━━━━━ Source information
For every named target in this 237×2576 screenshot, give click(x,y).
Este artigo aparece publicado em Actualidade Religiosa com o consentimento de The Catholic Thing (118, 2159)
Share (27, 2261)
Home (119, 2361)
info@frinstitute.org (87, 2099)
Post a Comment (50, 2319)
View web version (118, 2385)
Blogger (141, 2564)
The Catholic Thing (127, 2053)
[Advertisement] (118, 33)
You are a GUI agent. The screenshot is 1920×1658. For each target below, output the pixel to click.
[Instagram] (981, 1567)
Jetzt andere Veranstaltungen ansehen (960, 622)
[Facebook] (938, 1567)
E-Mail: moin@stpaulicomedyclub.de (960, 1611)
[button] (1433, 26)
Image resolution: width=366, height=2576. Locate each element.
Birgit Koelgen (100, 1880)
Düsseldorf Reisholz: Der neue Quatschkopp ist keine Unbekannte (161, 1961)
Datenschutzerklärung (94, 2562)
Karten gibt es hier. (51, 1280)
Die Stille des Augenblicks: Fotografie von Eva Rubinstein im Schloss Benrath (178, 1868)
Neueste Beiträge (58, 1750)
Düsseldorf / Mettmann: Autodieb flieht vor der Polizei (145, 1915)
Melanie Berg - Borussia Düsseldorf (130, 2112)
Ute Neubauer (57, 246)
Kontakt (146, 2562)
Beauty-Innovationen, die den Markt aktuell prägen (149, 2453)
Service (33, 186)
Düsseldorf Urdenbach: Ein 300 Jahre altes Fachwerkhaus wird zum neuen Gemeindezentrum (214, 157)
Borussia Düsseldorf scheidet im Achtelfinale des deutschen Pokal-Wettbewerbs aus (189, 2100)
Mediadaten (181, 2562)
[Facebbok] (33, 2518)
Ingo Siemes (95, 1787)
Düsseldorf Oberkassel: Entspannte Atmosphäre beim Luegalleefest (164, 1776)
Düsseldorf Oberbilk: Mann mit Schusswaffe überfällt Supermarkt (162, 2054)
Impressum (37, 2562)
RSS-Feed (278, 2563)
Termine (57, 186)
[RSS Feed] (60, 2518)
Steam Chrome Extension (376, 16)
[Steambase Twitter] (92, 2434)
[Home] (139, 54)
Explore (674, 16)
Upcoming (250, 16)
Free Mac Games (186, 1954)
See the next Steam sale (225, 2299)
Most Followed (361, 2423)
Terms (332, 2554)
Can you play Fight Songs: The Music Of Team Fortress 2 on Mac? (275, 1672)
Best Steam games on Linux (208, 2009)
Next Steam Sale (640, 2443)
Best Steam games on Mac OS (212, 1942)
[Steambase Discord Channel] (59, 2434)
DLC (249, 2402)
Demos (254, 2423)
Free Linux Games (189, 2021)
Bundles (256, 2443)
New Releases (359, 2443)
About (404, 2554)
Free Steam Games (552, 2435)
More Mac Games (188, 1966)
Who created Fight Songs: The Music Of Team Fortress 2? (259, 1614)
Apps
━━━━━━━━━━
**Activity**: Count how many lines of the entries include the string "Best". The number is the entire answer.

**Your response**: 2